MIA PERSSONVariants of four (out of five) genes in a segment of the dog genome linked to social behavior have also been associated with neurological and behavioral disorders in people, such as autism, schizophrenia, and aggression, according to a study of more than 430 lab-raised, untrained beagles, which was published yesterday (September 29) in Scientific Reports.
“[Our aim] is to try to understand the genetic underpinnings of domestication: What is it that has helped to turn the wolf, which is really not interested in humans to start off with, into this extremely sociable creature which is the dog?” animal behaviorist Per Jensen of Linköping University in Sweden told The Guardian. “We think we have at least found some of the genetic background of this process.”
Jensen and colleagues provided the beagles with a container holding three treats. All three treats were visible and could be smelled, but the dogs had to move a clear sliding lid to gain access. For one of the three treats, the lid was locked in place. After accessing the first two treats, the dogs “get very confident that this is not a difficult task, but then they encounter the third lid, and that’s where the problem gets impossible,” Jensen told Science News.

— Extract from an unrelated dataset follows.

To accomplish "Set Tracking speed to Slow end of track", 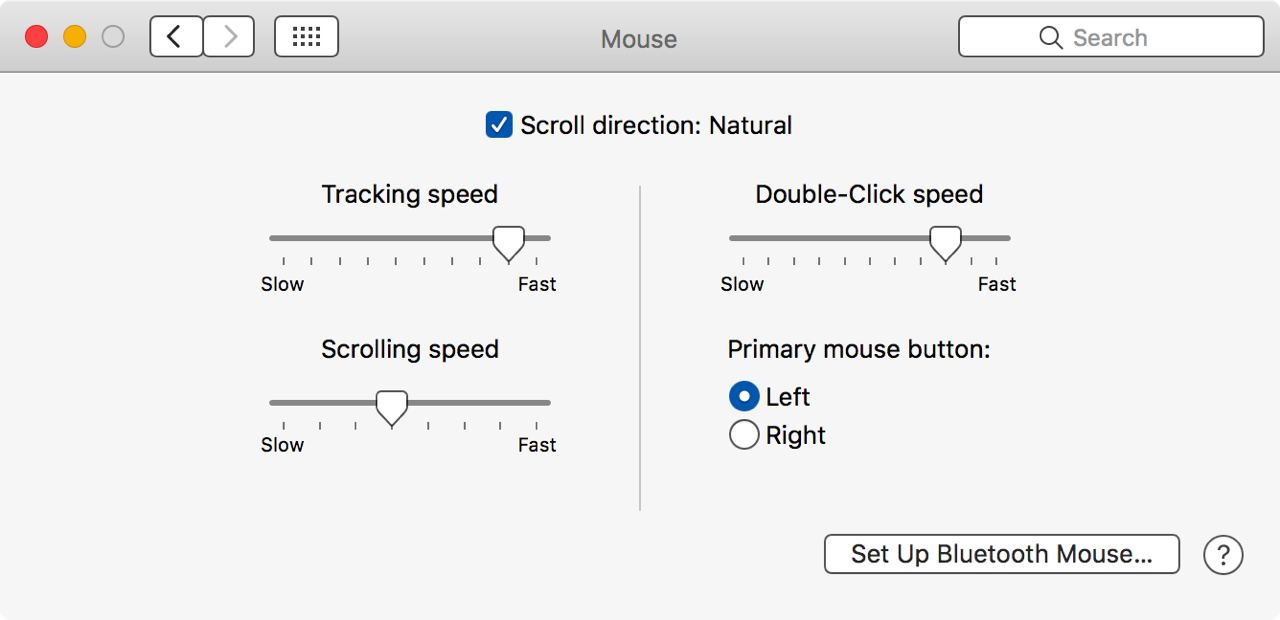I will [272, 238].

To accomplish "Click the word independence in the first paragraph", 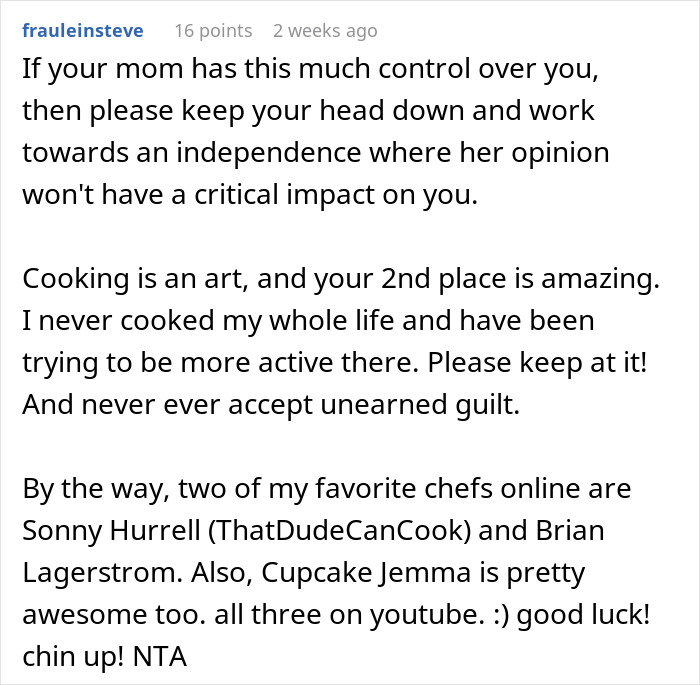I will pos(268,152).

After a few attempts on their own, many of the beagles looked to the woman observer in the room—a stranger to the dogs—for help. Some animals glanced at her, then back at the stuck lid; others went up to and even made physical contact with her.
Scanning the dogs’ DNA for differences between the 190 dogs that spent the most and least time close to, and in physical contact with the woman after failing to access the third treat, the researchers identified genetic markers on chromosome 26 associated with the social interactions. “What we figure has been going on here is that there are genetic variants that tend to make dogs more sociable and these variants have been selected during domestication,” Jensen told Science News.
One genetic marker fell within the SEZ6L gene, which was recently linked to autism spectrum disorder in people, and two fell within the ARVCF gene, which is associated with schizophrenia. Another gene in the region, COMT, has been linked to aggression in children with attention deficit hyperactivity disorder.
The results suggest that dogs may one day serve “as a novel model system for human social disorders,” the authors wrote in their paper.
Of course, these genes do not explain each dog’s personality, Jensen told The Guardian. “We also know that the genetic contribution to this variation is only about 30 percent, so 70 percent of the variation has to do with things like experience.”
Eleanor Raffan, a canine genetics researcher at the University of Cambridge, agreed: “Even if one or more of the five genes identified do exert an effect, it’s likely only a small part of the story,” she told The Guardian.